### What to produce
The answer should contain every entry below, copied exactly.

***

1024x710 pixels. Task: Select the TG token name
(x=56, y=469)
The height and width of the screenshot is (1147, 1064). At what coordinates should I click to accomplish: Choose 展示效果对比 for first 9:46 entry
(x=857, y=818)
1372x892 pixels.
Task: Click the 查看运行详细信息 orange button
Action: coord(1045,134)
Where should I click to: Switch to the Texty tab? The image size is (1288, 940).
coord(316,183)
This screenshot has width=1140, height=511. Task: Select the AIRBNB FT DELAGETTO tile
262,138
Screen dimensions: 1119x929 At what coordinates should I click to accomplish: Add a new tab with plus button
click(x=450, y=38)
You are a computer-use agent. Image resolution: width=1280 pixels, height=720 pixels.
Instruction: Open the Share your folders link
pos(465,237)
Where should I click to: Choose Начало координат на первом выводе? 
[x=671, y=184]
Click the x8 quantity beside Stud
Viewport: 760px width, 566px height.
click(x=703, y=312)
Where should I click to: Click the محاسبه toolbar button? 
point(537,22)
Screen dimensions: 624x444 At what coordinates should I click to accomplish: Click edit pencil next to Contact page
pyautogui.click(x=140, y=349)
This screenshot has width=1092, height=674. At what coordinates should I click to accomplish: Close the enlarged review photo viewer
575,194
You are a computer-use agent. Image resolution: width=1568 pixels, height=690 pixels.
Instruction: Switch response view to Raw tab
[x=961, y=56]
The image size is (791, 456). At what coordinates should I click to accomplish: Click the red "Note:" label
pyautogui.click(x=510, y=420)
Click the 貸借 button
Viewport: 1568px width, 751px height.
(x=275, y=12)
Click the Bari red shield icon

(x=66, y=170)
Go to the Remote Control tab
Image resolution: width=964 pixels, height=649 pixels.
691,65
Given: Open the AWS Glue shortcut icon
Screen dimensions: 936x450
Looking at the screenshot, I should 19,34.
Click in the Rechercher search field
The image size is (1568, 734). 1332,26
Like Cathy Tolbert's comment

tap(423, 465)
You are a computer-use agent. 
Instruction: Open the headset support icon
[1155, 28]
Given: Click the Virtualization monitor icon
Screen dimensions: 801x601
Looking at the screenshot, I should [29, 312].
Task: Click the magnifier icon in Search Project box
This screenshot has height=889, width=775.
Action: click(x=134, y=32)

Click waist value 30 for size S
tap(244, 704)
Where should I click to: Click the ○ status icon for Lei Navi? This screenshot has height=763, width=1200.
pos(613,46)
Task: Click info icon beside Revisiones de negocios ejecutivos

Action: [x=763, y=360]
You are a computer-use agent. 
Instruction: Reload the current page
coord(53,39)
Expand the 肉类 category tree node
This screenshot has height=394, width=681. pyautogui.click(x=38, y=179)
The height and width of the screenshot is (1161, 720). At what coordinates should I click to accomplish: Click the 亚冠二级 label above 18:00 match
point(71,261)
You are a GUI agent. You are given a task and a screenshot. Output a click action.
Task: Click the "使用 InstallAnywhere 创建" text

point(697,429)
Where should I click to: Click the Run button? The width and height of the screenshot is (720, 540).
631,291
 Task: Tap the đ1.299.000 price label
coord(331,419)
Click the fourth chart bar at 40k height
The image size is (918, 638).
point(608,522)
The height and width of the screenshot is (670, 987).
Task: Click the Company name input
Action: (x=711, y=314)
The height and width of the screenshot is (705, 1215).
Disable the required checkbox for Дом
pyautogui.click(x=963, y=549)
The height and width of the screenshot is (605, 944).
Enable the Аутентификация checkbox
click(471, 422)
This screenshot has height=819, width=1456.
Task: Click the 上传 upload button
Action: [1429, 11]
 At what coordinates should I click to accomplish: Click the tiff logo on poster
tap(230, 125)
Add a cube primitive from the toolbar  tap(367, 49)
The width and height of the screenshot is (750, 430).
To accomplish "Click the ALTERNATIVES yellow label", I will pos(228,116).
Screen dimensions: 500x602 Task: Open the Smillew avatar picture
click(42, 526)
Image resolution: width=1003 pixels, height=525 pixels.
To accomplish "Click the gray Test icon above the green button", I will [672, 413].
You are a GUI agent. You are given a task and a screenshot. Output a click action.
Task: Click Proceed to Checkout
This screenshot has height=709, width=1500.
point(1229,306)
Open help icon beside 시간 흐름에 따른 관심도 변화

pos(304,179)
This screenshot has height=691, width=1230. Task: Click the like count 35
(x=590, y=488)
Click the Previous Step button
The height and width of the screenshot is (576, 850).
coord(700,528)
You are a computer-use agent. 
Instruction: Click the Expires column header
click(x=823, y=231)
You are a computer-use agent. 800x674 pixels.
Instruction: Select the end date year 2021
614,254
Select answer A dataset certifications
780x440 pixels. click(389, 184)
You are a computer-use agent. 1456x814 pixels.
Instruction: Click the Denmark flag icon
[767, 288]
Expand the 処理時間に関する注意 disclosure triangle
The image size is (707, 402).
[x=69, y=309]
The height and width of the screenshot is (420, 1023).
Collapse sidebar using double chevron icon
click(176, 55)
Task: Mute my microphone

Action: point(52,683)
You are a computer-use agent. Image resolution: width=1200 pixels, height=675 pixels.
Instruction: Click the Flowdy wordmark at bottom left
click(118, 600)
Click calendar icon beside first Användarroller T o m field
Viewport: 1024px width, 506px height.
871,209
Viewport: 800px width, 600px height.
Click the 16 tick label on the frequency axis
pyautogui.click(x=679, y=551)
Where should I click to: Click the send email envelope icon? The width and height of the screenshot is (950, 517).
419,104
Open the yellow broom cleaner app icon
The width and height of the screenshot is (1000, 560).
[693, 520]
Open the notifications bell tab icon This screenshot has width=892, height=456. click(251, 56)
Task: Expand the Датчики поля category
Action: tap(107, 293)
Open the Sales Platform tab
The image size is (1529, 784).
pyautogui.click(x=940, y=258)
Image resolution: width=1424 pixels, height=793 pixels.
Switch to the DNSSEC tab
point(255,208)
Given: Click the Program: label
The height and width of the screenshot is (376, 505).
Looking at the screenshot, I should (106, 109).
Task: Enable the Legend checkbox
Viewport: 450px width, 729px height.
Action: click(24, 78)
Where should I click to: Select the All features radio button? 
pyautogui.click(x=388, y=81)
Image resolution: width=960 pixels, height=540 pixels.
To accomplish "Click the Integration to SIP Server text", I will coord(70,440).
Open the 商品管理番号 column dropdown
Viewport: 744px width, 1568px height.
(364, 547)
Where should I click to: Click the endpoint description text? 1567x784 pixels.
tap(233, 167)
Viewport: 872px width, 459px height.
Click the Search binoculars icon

***

### Written answer
1024x710 pixels. Task: Select the TG token name
(x=56, y=469)
The height and width of the screenshot is (1147, 1064). At what coordinates should I click to accomplish: Choose 展示效果对比 for first 9:46 entry
(x=857, y=818)
1372x892 pixels.
Task: Click the 查看运行详细信息 orange button
Action: coord(1045,134)
Where should I click to: Switch to the Texty tab? The image size is (1288, 940).
coord(316,183)
This screenshot has width=1140, height=511. Task: Select the AIRBNB FT DELAGETTO tile
262,138
Screen dimensions: 1119x929 At what coordinates should I click to accomplish: Add a new tab with plus button
click(x=450, y=38)
You are a computer-use agent. Image resolution: width=1280 pixels, height=720 pixels.
Instruction: Open the Share your folders link
pos(465,237)
Where should I click to: Choose Начало координат на первом выводе? 
[x=671, y=184]
Click the x8 quantity beside Stud
Viewport: 760px width, 566px height.
click(x=703, y=312)
Where should I click to: Click the محاسبه toolbar button? 
point(537,22)
Screen dimensions: 624x444 At what coordinates should I click to accomplish: Click edit pencil next to Contact page
pyautogui.click(x=140, y=349)
This screenshot has width=1092, height=674. At what coordinates should I click to accomplish: Close the enlarged review photo viewer
575,194
You are a computer-use agent. Image resolution: width=1568 pixels, height=690 pixels.
Instruction: Switch response view to Raw tab
[x=961, y=56]
The image size is (791, 456). At what coordinates should I click to accomplish: Click the red "Note:" label
pyautogui.click(x=510, y=420)
Click the 貸借 button
Viewport: 1568px width, 751px height.
(x=275, y=12)
Click the Bari red shield icon

(x=66, y=170)
Go to the Remote Control tab
Image resolution: width=964 pixels, height=649 pixels.
691,65
Given: Open the AWS Glue shortcut icon
Screen dimensions: 936x450
Looking at the screenshot, I should 19,34.
Click in the Rechercher search field
The image size is (1568, 734). 1332,26
Like Cathy Tolbert's comment

tap(423, 465)
You are a computer-use agent. 
Instruction: Open the headset support icon
[1155, 28]
Given: Click the Virtualization monitor icon
Screen dimensions: 801x601
Looking at the screenshot, I should [29, 312].
Task: Click the magnifier icon in Search Project box
This screenshot has height=889, width=775.
Action: click(x=134, y=32)

Click waist value 30 for size S
tap(244, 704)
Where should I click to: Click the ○ status icon for Lei Navi? This screenshot has height=763, width=1200.
pos(613,46)
Task: Click info icon beside Revisiones de negocios ejecutivos

Action: [x=763, y=360]
You are a computer-use agent. 
Instruction: Reload the current page
coord(53,39)
Expand the 肉类 category tree node
This screenshot has height=394, width=681. pyautogui.click(x=38, y=179)
The height and width of the screenshot is (1161, 720). At what coordinates should I click to accomplish: Click the 亚冠二级 label above 18:00 match
point(71,261)
You are a GUI agent. You are given a task and a screenshot. Output a click action.
Task: Click the "使用 InstallAnywhere 创建" text

point(697,429)
Where should I click to: Click the Run button? The width and height of the screenshot is (720, 540).
631,291
 Task: Tap the đ1.299.000 price label
coord(331,419)
Click the fourth chart bar at 40k height
The image size is (918, 638).
point(608,522)
The height and width of the screenshot is (670, 987).
Task: Click the Company name input
Action: (x=711, y=314)
The height and width of the screenshot is (705, 1215).
Disable the required checkbox for Дом
pyautogui.click(x=963, y=549)
The height and width of the screenshot is (605, 944).
Enable the Аутентификация checkbox
click(471, 422)
This screenshot has height=819, width=1456.
Task: Click the 上传 upload button
Action: [1429, 11]
 At what coordinates should I click to accomplish: Click the tiff logo on poster
tap(230, 125)
Add a cube primitive from the toolbar  tap(367, 49)
The width and height of the screenshot is (750, 430).
To accomplish "Click the ALTERNATIVES yellow label", I will pos(228,116).
Screen dimensions: 500x602 Task: Open the Smillew avatar picture
click(42, 526)
Image resolution: width=1003 pixels, height=525 pixels.
To accomplish "Click the gray Test icon above the green button", I will [672, 413].
You are a GUI agent. You are given a task and a screenshot. Output a click action.
Task: Click Proceed to Checkout
This screenshot has height=709, width=1500.
point(1229,306)
Open help icon beside 시간 흐름에 따른 관심도 변화

pos(304,179)
This screenshot has height=691, width=1230. Task: Click the like count 35
(x=590, y=488)
Click the Previous Step button
The height and width of the screenshot is (576, 850).
coord(700,528)
You are a computer-use agent. 
Instruction: Click the Expires column header
click(x=823, y=231)
You are a computer-use agent. 800x674 pixels.
Instruction: Select the end date year 2021
614,254
Select answer A dataset certifications
780x440 pixels. click(389, 184)
You are a computer-use agent. 1456x814 pixels.
Instruction: Click the Denmark flag icon
[767, 288]
Expand the 処理時間に関する注意 disclosure triangle
The image size is (707, 402).
[x=69, y=309]
The height and width of the screenshot is (420, 1023).
Collapse sidebar using double chevron icon
click(176, 55)
Task: Mute my microphone

Action: point(52,683)
You are a computer-use agent. Image resolution: width=1200 pixels, height=675 pixels.
Instruction: Click the Flowdy wordmark at bottom left
click(118, 600)
Click calendar icon beside first Användarroller T o m field
Viewport: 1024px width, 506px height.
871,209
Viewport: 800px width, 600px height.
Click the 16 tick label on the frequency axis
pyautogui.click(x=679, y=551)
Where should I click to: Click the send email envelope icon? The width and height of the screenshot is (950, 517).
419,104
Open the yellow broom cleaner app icon
The width and height of the screenshot is (1000, 560).
[693, 520]
Open the notifications bell tab icon This screenshot has width=892, height=456. click(251, 56)
Task: Expand the Датчики поля category
Action: tap(107, 293)
Open the Sales Platform tab
The image size is (1529, 784).
pyautogui.click(x=940, y=258)
Image resolution: width=1424 pixels, height=793 pixels.
Switch to the DNSSEC tab
point(255,208)
Given: Click the Program: label
The height and width of the screenshot is (376, 505).
Looking at the screenshot, I should (106, 109).
Task: Enable the Legend checkbox
Viewport: 450px width, 729px height.
Action: click(24, 78)
Where should I click to: Select the All features radio button? 
pyautogui.click(x=388, y=81)
Image resolution: width=960 pixels, height=540 pixels.
To accomplish "Click the Integration to SIP Server text", I will coord(70,440).
Open the 商品管理番号 column dropdown
Viewport: 744px width, 1568px height.
(364, 547)
Where should I click to: Click the endpoint description text? 1567x784 pixels.
tap(233, 167)
Viewport: 872px width, 459px height.
Click the Search binoculars icon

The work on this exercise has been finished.